By Natalie Adams
On Wednesday, November 8, Arundel astronomy and physics students went on a field trip to the NASA Goddard Space Flight Center in Greenbelt, Maryland, to learn about the new telescope and careers within the agency.
While it is easy to drive to NASA, it is extremely difficult to get in. There are several security measures visitors must go through before entering. Christine Oxman, the astronomy teacher at Arundel, explained that the group of students and teachers went to the visitors center for security clearance. Students were required to bring photo identification and the bus used for transportation was searched by security dogs before the group was permitted to enter through the main gate.
Once inside the gates, the students were split into two groups to make the tour of the facility easier. Chaeli Pitts, one of the astronomy students on the trip, explained that they “took a tour around [the] two buildings and the campus.”
“We learned more about the telescope they’re working on and how they build the mirrors for the telescope,” she said.

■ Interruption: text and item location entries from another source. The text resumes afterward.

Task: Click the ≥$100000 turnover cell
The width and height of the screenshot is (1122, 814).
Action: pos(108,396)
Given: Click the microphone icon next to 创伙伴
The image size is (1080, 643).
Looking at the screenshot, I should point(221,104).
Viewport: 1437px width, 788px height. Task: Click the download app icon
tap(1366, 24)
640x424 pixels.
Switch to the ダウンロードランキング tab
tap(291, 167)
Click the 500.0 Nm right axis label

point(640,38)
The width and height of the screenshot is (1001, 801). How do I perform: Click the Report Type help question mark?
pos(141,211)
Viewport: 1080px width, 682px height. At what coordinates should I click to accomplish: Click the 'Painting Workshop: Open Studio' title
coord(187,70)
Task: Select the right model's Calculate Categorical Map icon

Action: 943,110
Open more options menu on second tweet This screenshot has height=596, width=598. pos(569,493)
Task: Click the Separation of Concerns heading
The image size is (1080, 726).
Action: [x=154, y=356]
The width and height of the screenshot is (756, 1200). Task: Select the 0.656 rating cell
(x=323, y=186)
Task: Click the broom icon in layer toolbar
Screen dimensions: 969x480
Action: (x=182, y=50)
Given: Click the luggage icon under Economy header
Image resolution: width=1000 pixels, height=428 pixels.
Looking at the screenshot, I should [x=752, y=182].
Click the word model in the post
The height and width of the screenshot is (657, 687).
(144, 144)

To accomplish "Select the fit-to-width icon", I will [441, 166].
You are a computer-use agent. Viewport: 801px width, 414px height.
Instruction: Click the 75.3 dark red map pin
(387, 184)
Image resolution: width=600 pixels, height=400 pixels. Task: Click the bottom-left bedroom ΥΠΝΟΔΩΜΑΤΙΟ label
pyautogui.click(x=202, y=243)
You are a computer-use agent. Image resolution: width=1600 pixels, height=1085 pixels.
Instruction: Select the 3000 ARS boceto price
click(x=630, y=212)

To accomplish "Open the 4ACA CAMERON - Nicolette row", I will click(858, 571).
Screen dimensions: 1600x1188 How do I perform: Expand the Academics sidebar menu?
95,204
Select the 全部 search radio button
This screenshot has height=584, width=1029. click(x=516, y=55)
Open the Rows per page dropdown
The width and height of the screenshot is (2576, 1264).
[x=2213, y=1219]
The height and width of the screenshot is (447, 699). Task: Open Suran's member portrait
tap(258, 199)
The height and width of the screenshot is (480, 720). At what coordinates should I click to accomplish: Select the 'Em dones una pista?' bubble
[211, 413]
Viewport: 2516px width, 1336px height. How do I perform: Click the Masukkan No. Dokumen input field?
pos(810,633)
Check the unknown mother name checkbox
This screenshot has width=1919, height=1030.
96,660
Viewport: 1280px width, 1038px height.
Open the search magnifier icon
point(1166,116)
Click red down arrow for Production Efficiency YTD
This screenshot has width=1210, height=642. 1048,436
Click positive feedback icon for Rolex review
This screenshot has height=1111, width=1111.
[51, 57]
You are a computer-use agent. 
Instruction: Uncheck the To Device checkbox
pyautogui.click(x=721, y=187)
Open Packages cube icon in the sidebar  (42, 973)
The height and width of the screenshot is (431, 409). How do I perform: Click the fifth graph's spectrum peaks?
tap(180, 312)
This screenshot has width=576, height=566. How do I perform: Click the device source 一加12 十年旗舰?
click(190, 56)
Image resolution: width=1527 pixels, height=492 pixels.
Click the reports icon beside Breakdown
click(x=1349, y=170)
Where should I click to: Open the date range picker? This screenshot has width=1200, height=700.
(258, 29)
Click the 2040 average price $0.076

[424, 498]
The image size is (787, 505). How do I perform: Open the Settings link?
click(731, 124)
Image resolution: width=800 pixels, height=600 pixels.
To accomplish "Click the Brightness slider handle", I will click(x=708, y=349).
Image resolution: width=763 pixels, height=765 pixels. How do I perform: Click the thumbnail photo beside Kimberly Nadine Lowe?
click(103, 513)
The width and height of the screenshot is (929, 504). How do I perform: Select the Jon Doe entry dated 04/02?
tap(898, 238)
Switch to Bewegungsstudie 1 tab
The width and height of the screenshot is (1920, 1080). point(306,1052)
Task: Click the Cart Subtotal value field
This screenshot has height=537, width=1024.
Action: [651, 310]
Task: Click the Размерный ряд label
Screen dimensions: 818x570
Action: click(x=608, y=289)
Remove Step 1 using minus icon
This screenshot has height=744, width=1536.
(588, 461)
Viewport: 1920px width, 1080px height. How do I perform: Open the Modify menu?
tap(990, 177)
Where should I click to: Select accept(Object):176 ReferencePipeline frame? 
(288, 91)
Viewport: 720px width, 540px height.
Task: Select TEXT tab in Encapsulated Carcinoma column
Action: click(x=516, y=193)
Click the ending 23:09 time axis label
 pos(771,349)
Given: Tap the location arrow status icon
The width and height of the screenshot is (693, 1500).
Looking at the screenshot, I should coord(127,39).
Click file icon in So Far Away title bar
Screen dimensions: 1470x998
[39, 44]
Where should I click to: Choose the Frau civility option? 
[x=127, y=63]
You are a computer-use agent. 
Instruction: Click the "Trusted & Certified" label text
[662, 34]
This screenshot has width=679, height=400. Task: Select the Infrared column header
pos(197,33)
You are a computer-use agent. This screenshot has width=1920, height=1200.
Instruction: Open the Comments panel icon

Pitts wants to work at NASA in the future, and said that she has “always wanted to be an engineer and just work with space in general.” She believes that field trips such as the trip to NASA are gateways to internship opportunities, which could lead to a career at NASA.
Donovan Santos, another astronomy student, said that he “didn’t actually know that Maryland had a NASA center.” He explained that he enjoyed when the scientists “talked about how they look at different stars,” because he did not know there were different ways to see stars. Santos was slightly disappointed that NASA didn’t let the group touch anything, but overall enjoyed the trip and thinks that it was a great way to learn about everything NASA has to offer.
“I’ve gone to NASA quite a few times myself, but this was the first time I took students,” said Oxman. She believes that the students really enjoyed the trip and plans on doing another trip to NASA in the spring. She said that it is a good place to get internships, and she wanted her students to see all the possibilities that NASA supplies.
“They take all different types of backgrounds from math to geology to oceanography to satellites to engineering. You don’t have to be an astronomer to work at NASA.”